It is divided into 2 stages – G1 phase where initiation of replication takes place. Cdk activity occurs in this phase. S phase is the stage where actual DNA replication occurs
Initiation of replication takes place at specific region called ARS – Autonomously Replicating Sequences which includes the origin of replication of 100bp sequences
The locally denatured segment of DNA at the ARS is called replication bubble and the 2 single strands of DNA at the bubble on which new complementary strands are formed are called template strands
As the DNA unwinds, a Y-shaped structure is formed that remains linked to the replication bubble. It is called as the replication fork. There are many replication forks in a linear eukaryotic chromosome due to the presence of multi-ARS regions. In such cases, bidirectional replication takes place
Initiation of replication is done by an initiator protein called ORC (Origin Recognition Complex) that binds the DNA and starts unwinding it
MCM loader is loaded by CDT1 which unwinds the remaining DNA helix
RPA – Replication protein A binds to the two separated strands of DNA that stabilizes them and prevents them from reforming double stranded DNA. Gyrase releases tension on the DNA strands generated by rapid unwinding of the DNA
The DNA strand along with ORC, RPA, MCM loader and CDT1 forms the pre-replicative complex (pre-RC)

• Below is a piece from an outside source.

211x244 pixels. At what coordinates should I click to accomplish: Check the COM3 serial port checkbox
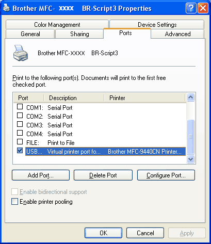pyautogui.click(x=20, y=124)
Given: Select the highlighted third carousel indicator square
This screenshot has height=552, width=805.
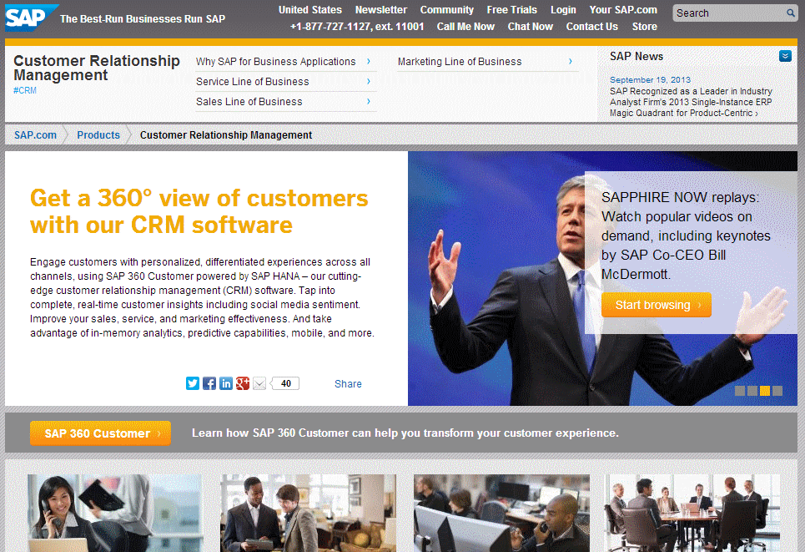Looking at the screenshot, I should (765, 391).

Replication begins in the S phase. DNA pol A/primase synthesizes the RNA primer (a nucleotide sequence of 20-30 nucleotides) that initiates the DNA replication by providing 3’ –OH end to the DNA pol δ. However, the DNA pol α/primase extends the primer as a short stretch of DNA of 200 nucleotides beyond the length of the primer and subsequently dissociates
DNA pol δ catalyzes DNA synthesis. The sliding clamp in this case is called PCNA (proliferating cell nuclear antigen) that is loaded by RFC (Replication factor C). It adds about 75 nucleotides per second
The strand that synthesizes continuously in 5’ to 3’ direction is called the leading strand while the strand synthesized in the opposite direction is called lagging strand. The leading strand requires one primer whereas the lagging strand requires several primers
After the synthesis of the strands is completed, RNase H1 removes the primer while DNA pol ε fills up the gap with DNA. Eventually, DNA ligase 1 joins the nicks by forming a phosphodiester bond except for one last nucleotide of the primer. This nucleotide is removed later by an enzyme called FEN 1 (Flap endonuclease)

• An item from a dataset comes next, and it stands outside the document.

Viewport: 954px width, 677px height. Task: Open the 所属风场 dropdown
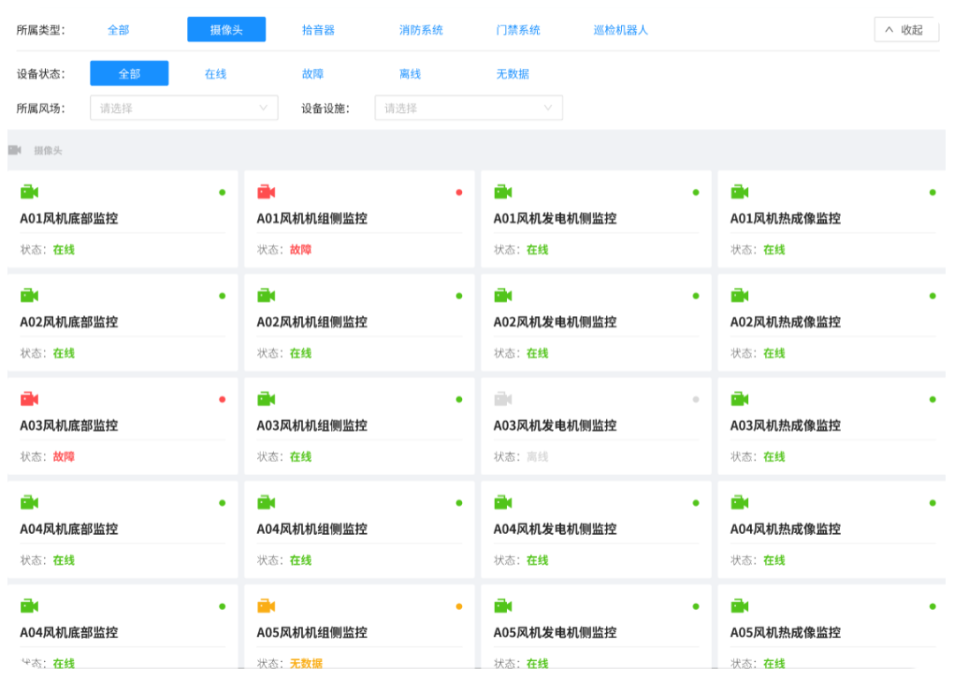point(184,108)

Depiction of bidirectional replication from multiple ARSEukaryotic replication fork
End Replication of linear chromosomes
When all the primers are removed after DNA replication, there is always a problem of replicating the ends of the newly synthesized DNA as there are no further primers to extend the DNA and fill up the gaps
This is accomplished by an enzyme called telomerase. It has 2 components –
Protein component that is involved in the telomere synthesis
RNA component that acts as the template for the telomere DNA synthesis
The protein component – TERT stands for Telomerase Reverse Transcriptase as this enzyme telomerase is involved in reverse transcription (ie., synthesis of DNA from RNA)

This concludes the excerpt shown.